Até mesmo nas mais "patrióticas" não há alguma variedade de nacionalidades. A BMW é alemã em quase tudo. Uma das sedes fica em Munique; diretor-esportivo (Mario Theissen) e primeiro piloto (Nick Heidfeld) também são germânicos. Contudo, as bandeiras de Polônia e Suíça são representadas, respectivamente, pelo talentoso piloto Robert Kubica e pela luxuosa sede em Hinwill. Situação semelhante é a da inglesa McLaren. Da Inglaterra só não vem um de seus titulares (Heikki Kovalainen) e a montadora Daimler-Chrysler, responsável pelo fornecimento de motores, sob o nome Mercedes-Benz, e dona de 40% das ações do time.

Entretanto, quando o título em jogo é o do campeonato de "salada de nações", a Renault dispara à frente das adversárias com larga vantagem - assim como fazia durante os Grandes Prêmios nos tempos de controle de largada.

Uma das sedes do time fica em Enstone, na Inglaterra. Além disso, o time é chefiado por um italiano (Flavio Briatore) e possui pilotos titulares de Espanha (Fernando Alonso) e Brasil (Nelsinho Piquet). No entanto, "A Marselhesa" é a trilha sonora quando um dos pilotos da equipe bicampeã de Pilotos e Construtores fatura o primeira lugar numa corrida. Afinal, o time é de propriedade da francesa Renault, gigante do ramo automobilístico. E possui um QG em Viry-Châtillon, que, somente pela gramática, já fica notório saber em qual nação está situada.

Aliás, certamente não haveria piloto melhor para integrar essa Torre de Babel que Nelsinho Piquet. Para felicidade geral da nação, o vice-campeão da temporada 2006 da GP2 defende o Brasil. Mas bem que poderia ser alemão... Ele nasceu em Heidelberg, cidade germânica de 130 mil habitantes e um dos principais pólos universitários do Velho Continente. Foi em 25 de julho de 1985, quando o pai Nelson se preparava para o Grande Prêmio da Alemanha, em Nürburgring. Além disso, Nelsinho é filho de holandesa, o que também lhe confere tal cidadania.

Brasileiro, holandês, nascido na Alemanha... Mas se engana quem pensa que pára por aí.
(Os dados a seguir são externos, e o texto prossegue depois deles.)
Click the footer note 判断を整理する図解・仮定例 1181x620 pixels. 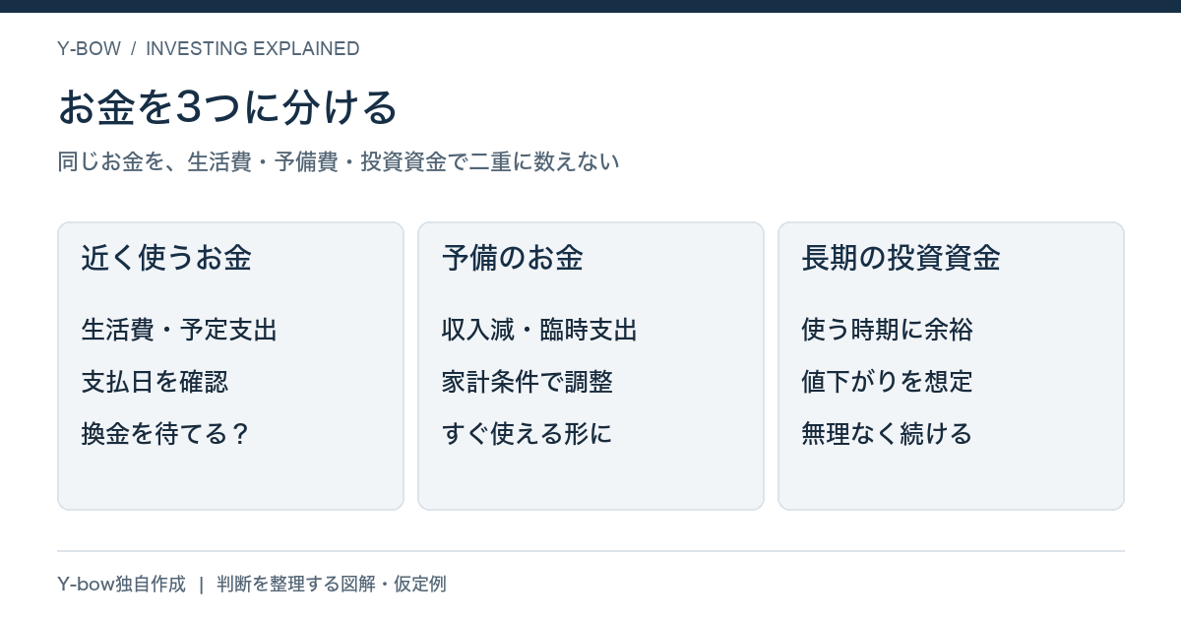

Piquet Jr. também já viveu seus dias de argentino.

Ainda em 2000, após oito vitoriosas temporadas de kart - com direito a três títulos brasileiros, Nelsinho se preparava para iniciar, a partir do ano seguinte, a carreira a bordo de monopostos de "Fórmula". Na época, a regulamentação da Confederação Brasileira de Automobilismo (CBA) obrigava qualquer piloto recém-saído do kart a passar primeiro pela Fórmula Júnior. Como a categoria não agradava a Nelson Piquet, o tricampeão não titubeou: inscreveu Nelsinho como argentino no Campeonato sul-americano de Fórmula-3! Conhecemos a história daí em diante: uma seqüência de vitórias e recordes no certame, que culminou com o título da temporada 2002. E depois afirmamos que o último hermano a faturar o caneco foi Néstor Gabriel Furlán, na distante temporada 1998...

"¡A decir verdad, el argento Piquet anda bastante bien!".